Kita tak mempermasalahkan turunan Tionghoa dari Rudi Hartono, Liem Swie King, Ivanna Lie, Christian Hadinata, Alan Budikusuma, Susi Susanti, atau pahlawan-pahlawan olahraga bulutangkis lain yang pernah mengharumkan nama bangsa. Beberapa di antara mereka bahkan berjasa memgibarkan Merah-Putih dan mengumandangkan Indonesia Raya pertama kali di sana.
Lebih heroik lagi jika kita mundur lebih ke belakang, sebelum masa kejayaan Rudi Hartono dan kawan-kawannya.

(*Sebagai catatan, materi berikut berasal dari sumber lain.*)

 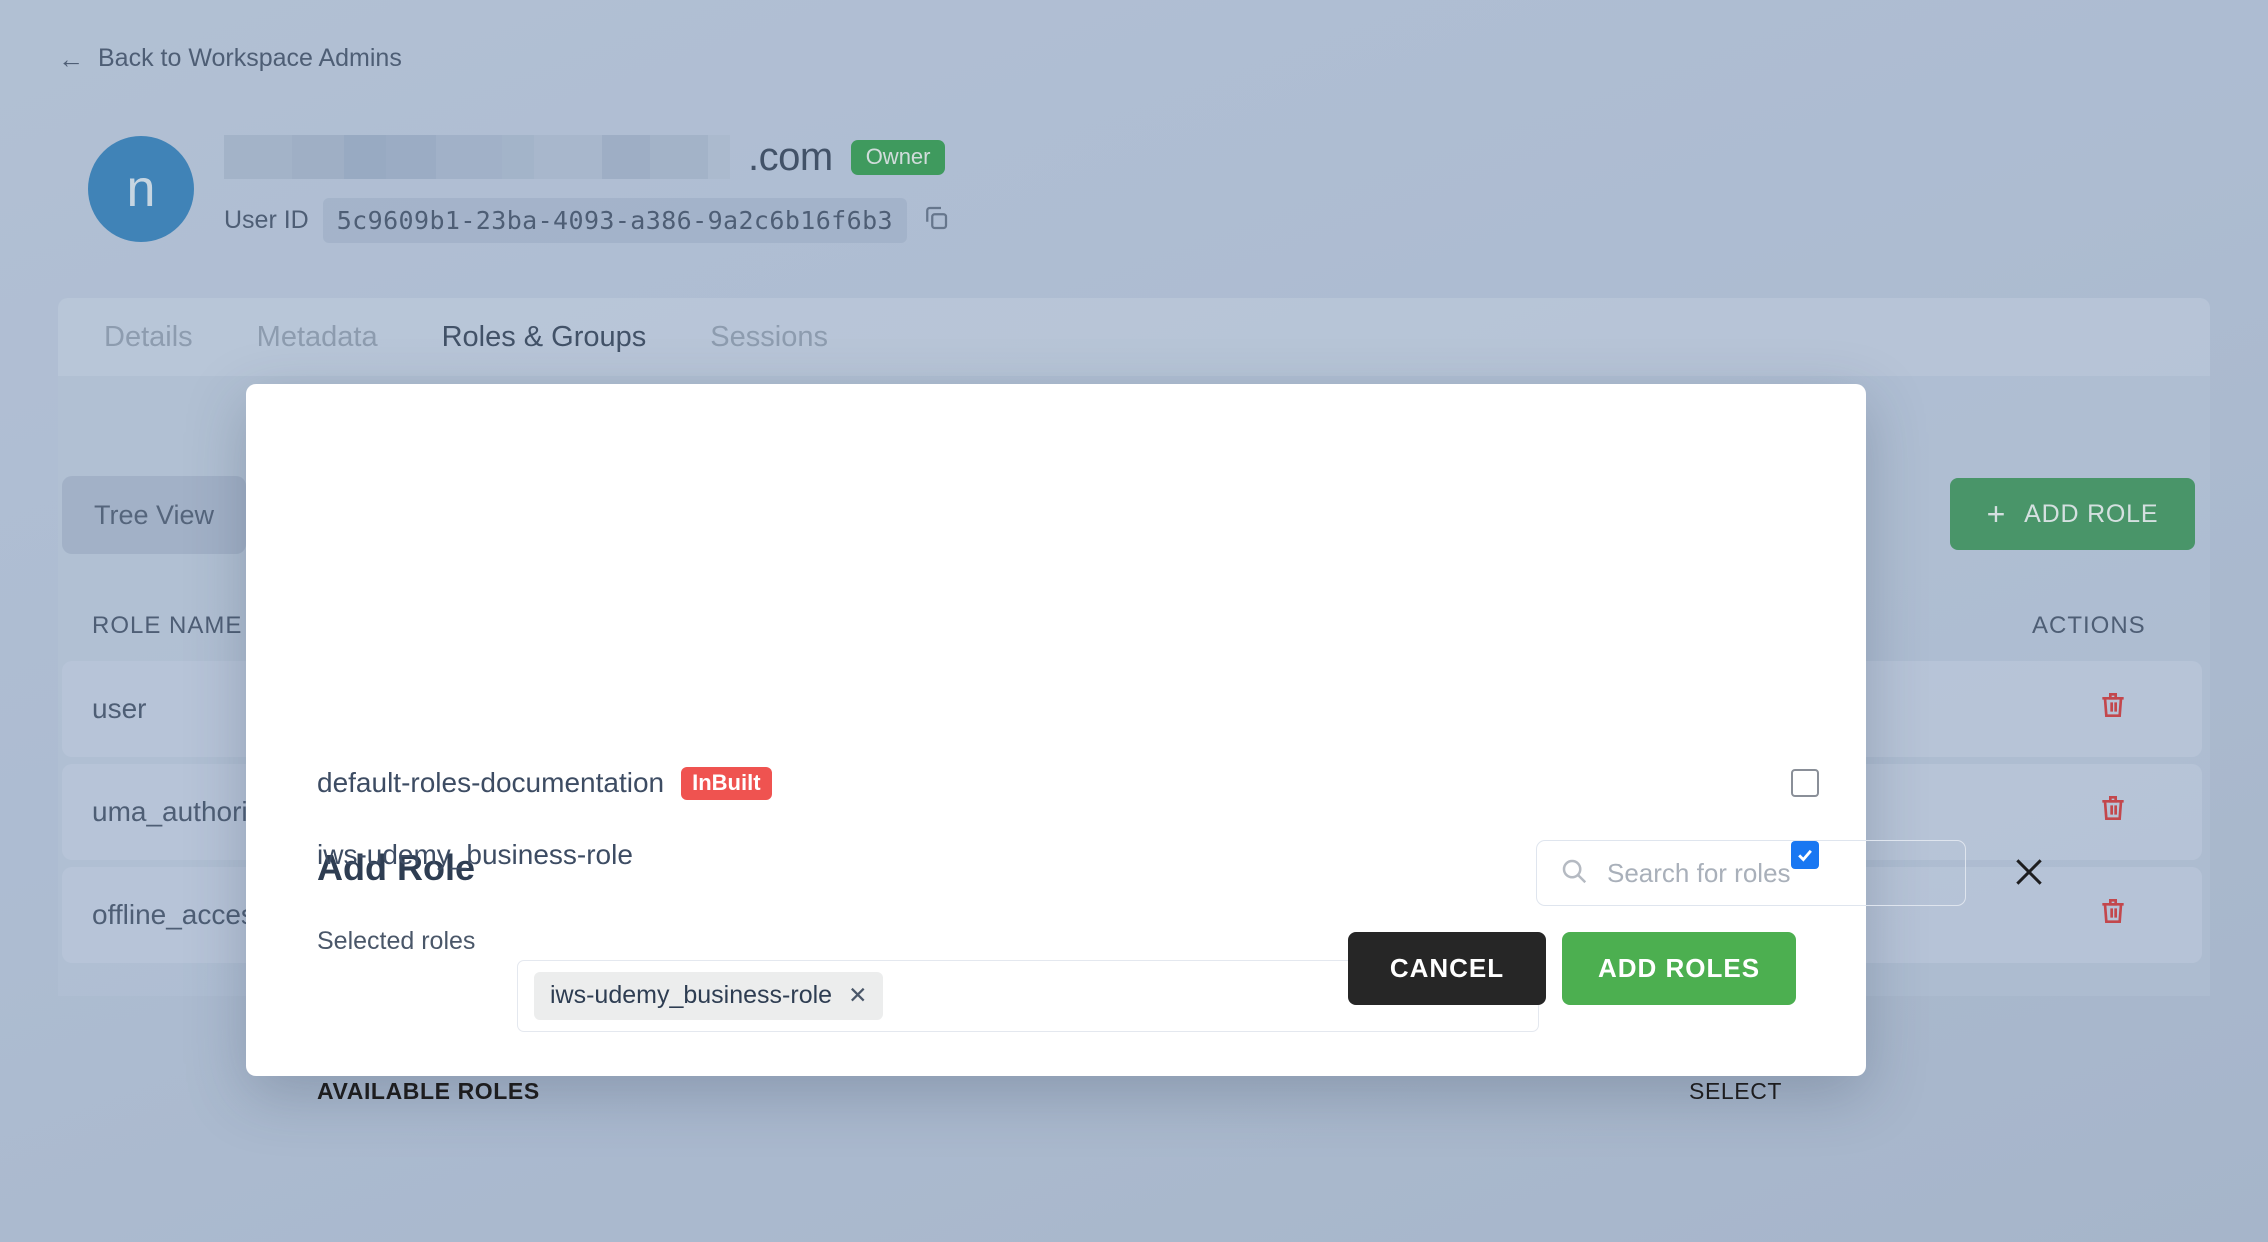 I want to click on close-icon: ✕, so click(x=858, y=996).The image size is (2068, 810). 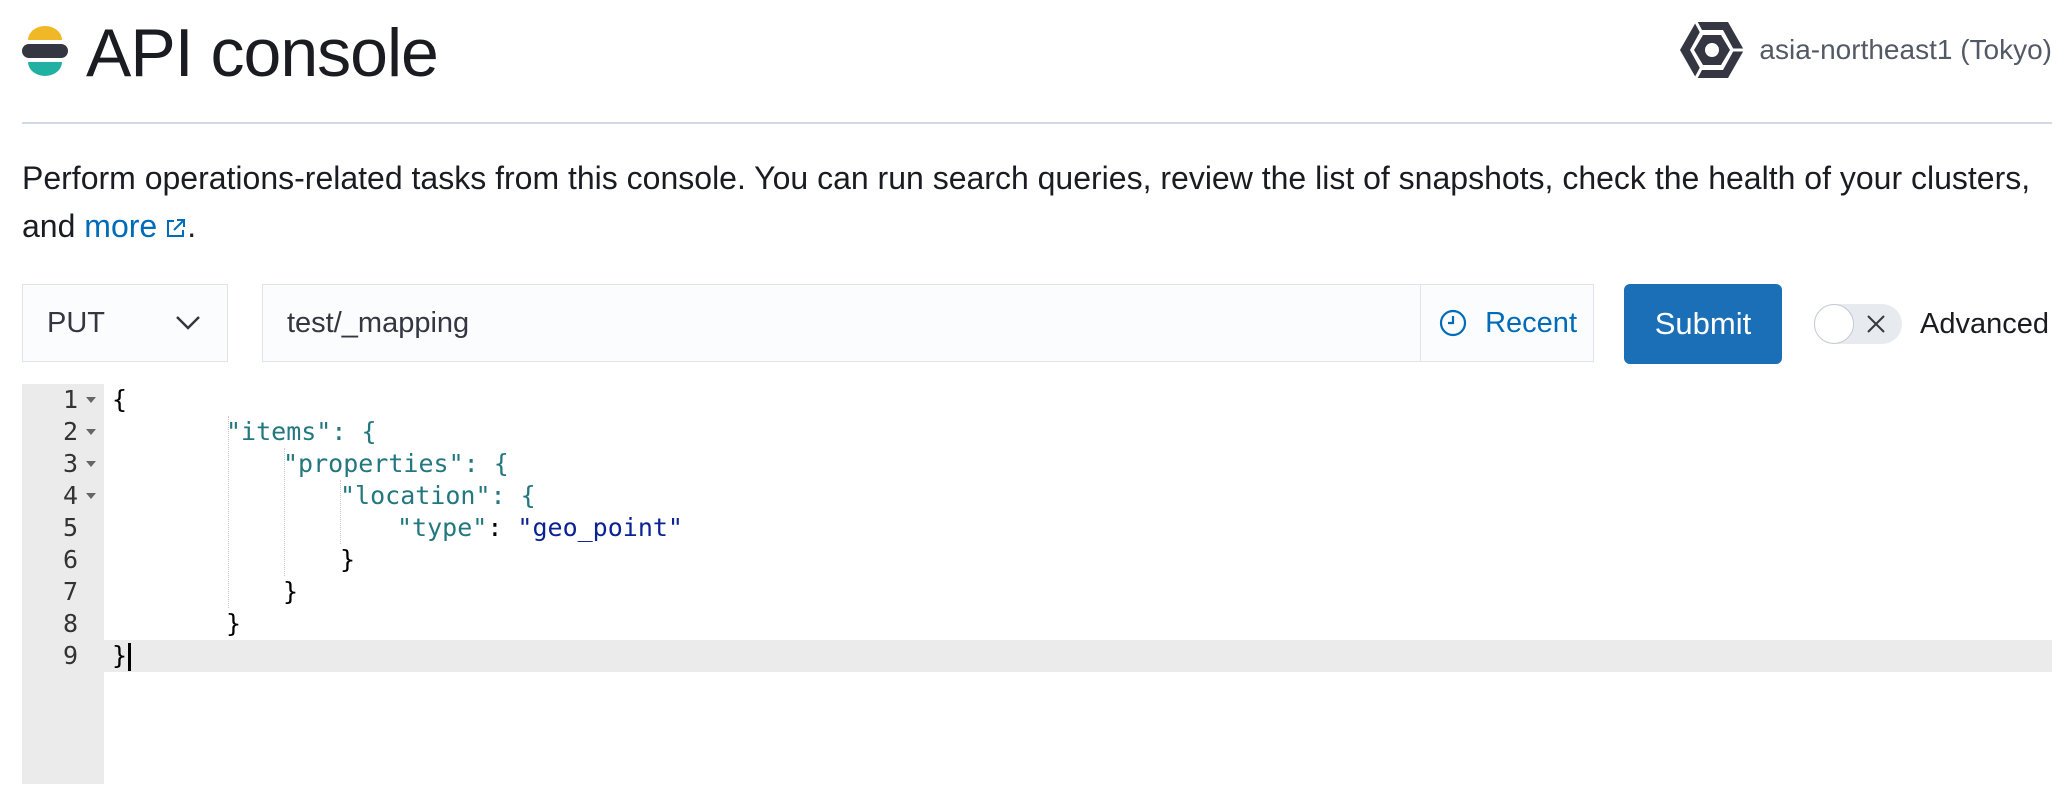 I want to click on http-method-value: PUT, so click(x=76, y=322).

Tan Joe Hok, Ferry Sonneville, dan kawan-kawan masih berstatus mahasiswa yang bertebaran di daratan Eropa. Menggunakan teknologi komunikasi era Perang Dunia II, mereka saling berhubungan satu dengan yang lain, kemudian berkumpul di London, lalu mewakili Indonesia mengikuti pertandingan bulu tangkis tingkat dunia, Thomas Cup.
Mereka berhasil menjuarainya!
+++
Siapapun yang menyaksikan detik-detik pertandingannya, berharap cemas. Berdoa khusuk kepada Tuhan masing-masing agar mengabulkan kemenangan bagi pahlawan-pahlawan itu.
Ketika akhirnya diraih, kita pun menitikkan air mata dan tersenyum bahagia bersama mereka. Meski hanya menyaksikannya dari layar televisi dan terpisah jarak puluhan ribuan kilometer dari arena perhelatan berlangsung. Ikatan 'batin' saudara sebangsa dan setanah air terasa begitu kuat dan hangat.
Setahu saya, tak satupun pahlawan-pahlawan bulu tangkis yang mengharumkan nama bangsa di atas itu yang beragama Islam.
Kita memang tak pernah --- dan tak akan --- mempermasalahkannya.
+++
Kwik Kian Gie, sebelum Gerakan Reformasi bergulir, adalah satu dari sedikit pengamat ekonomi yang kritis terhadap Soeharto dan Orde Baru. Tulisan dan analisa-analisanya selalu dinanti. Terutama oleh mereka yang gemas --- tapi tak kuasa berbuat --- terhadap sepak terjang Soeharto bersama kroni 'menjarah' negeri ini. Mereka yang memimpikan terjadinya perubahan.